* Exercise instructions *
After locating "1286x912 pixels.", return its line and all lines that follow through the end of the listing below, exactly; leave out pictures.

* Supplied data *
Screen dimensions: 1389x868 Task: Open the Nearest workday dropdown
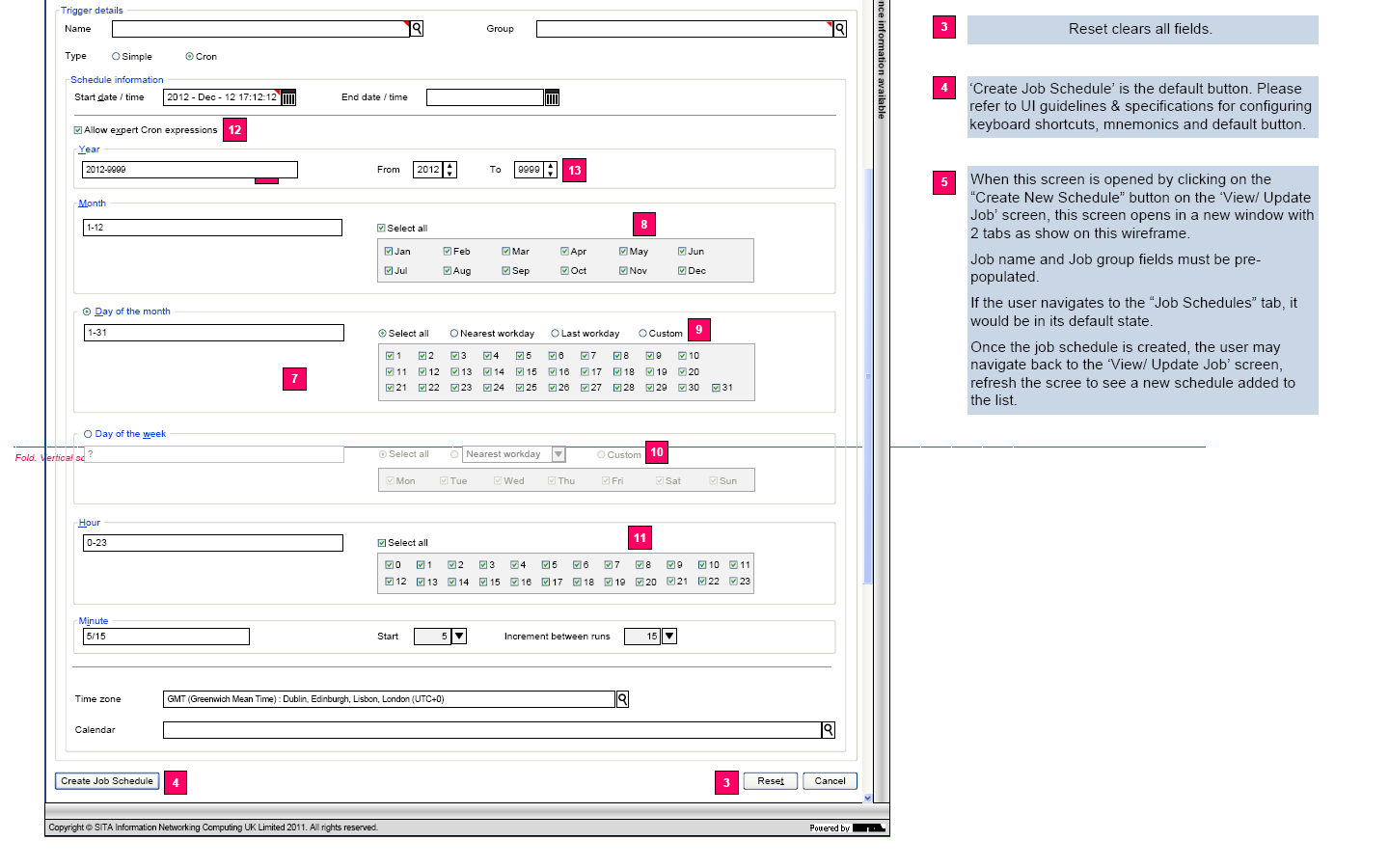pyautogui.click(x=558, y=453)
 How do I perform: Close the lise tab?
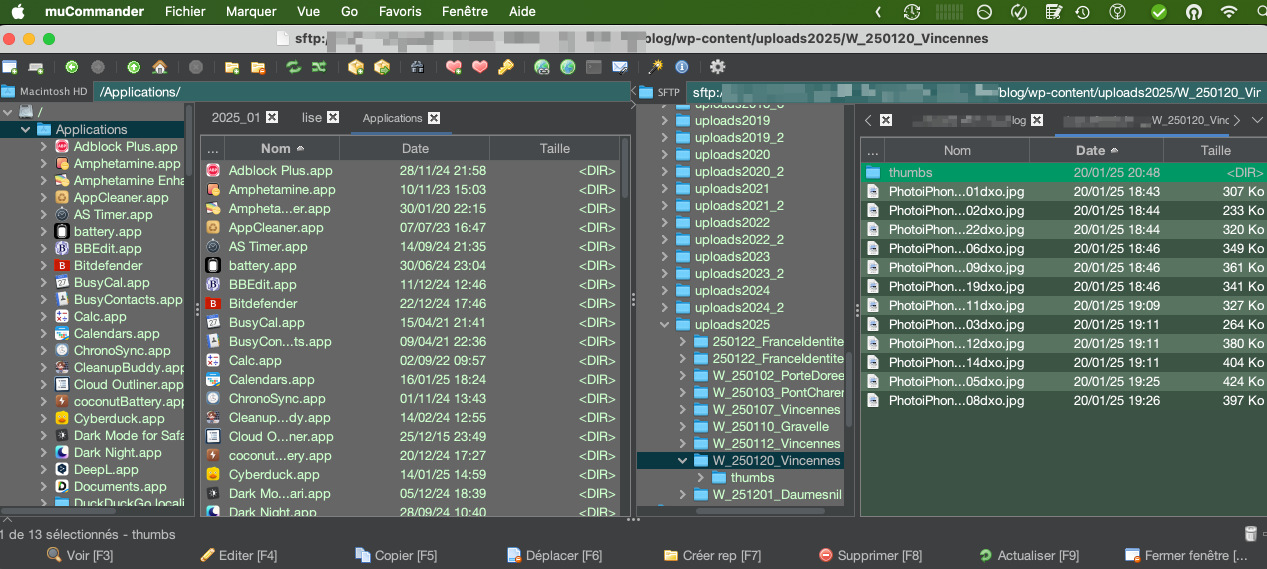pyautogui.click(x=333, y=117)
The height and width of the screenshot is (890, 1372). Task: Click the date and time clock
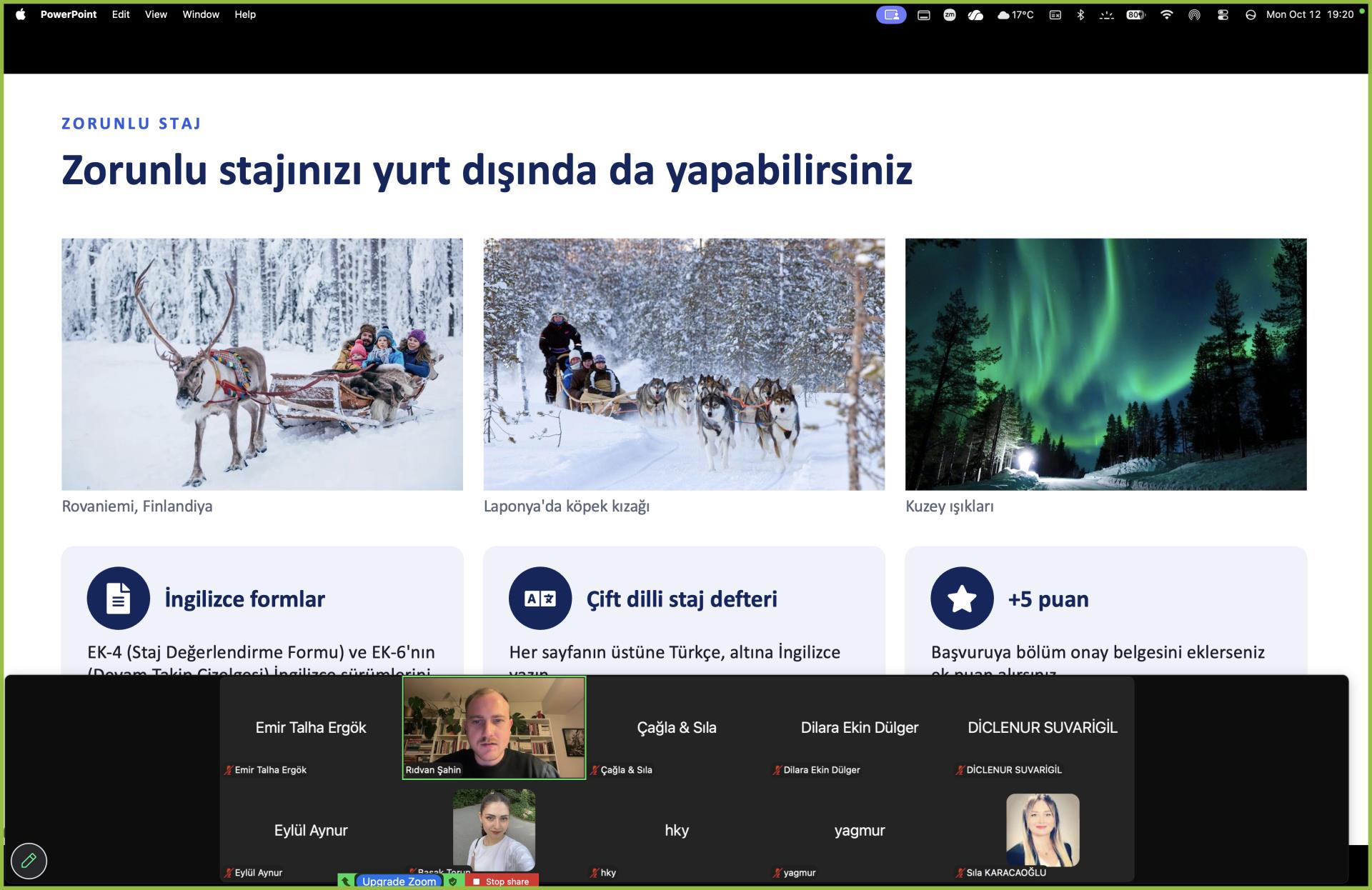[x=1310, y=14]
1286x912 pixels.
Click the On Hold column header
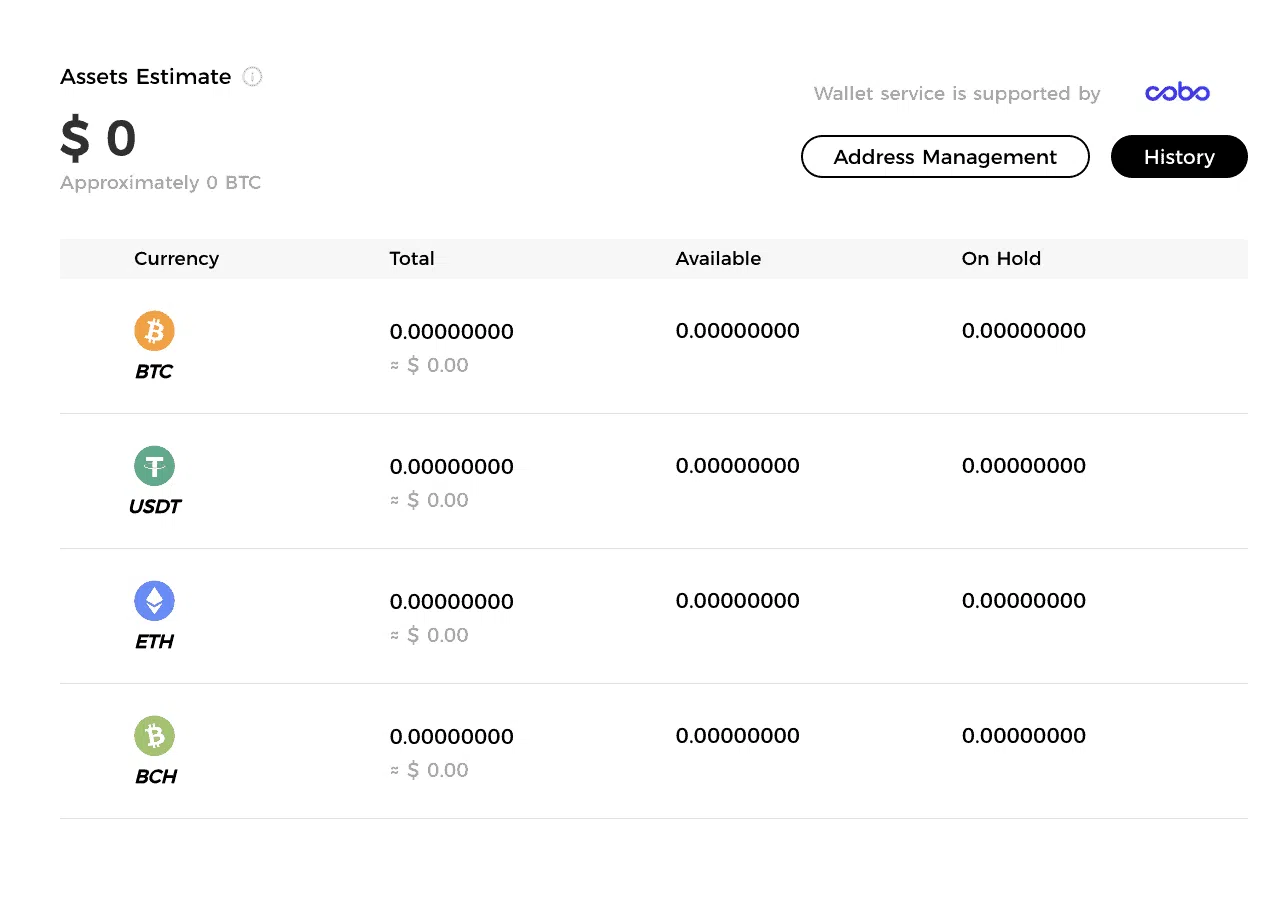(x=1001, y=259)
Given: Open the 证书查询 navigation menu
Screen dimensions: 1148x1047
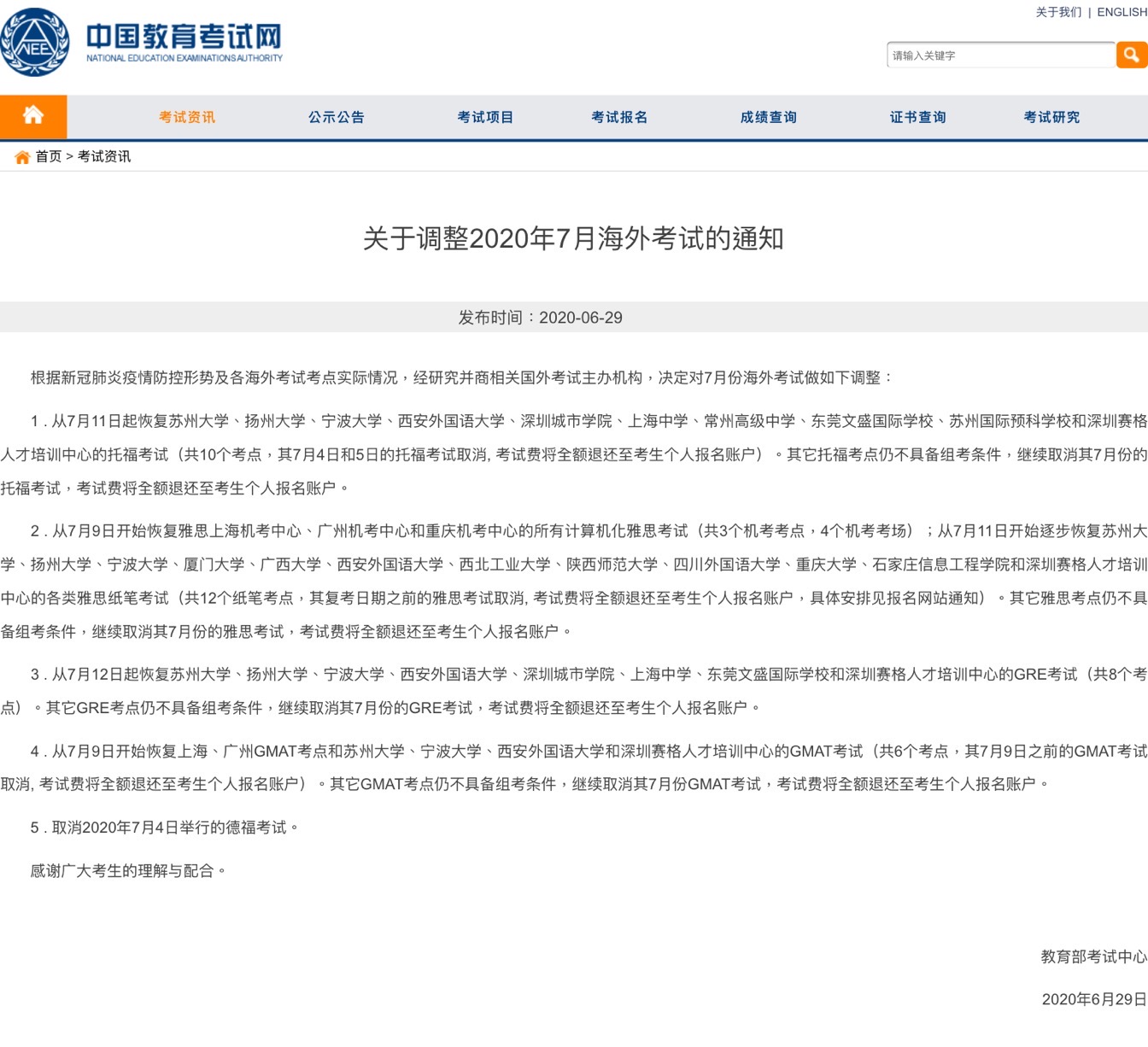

* Answer to this exercise *
1286x912 pixels.
Click the On Hold column header
(x=1001, y=259)
Given: Open the 证书查询 navigation menu
Screen dimensions: 1148x1047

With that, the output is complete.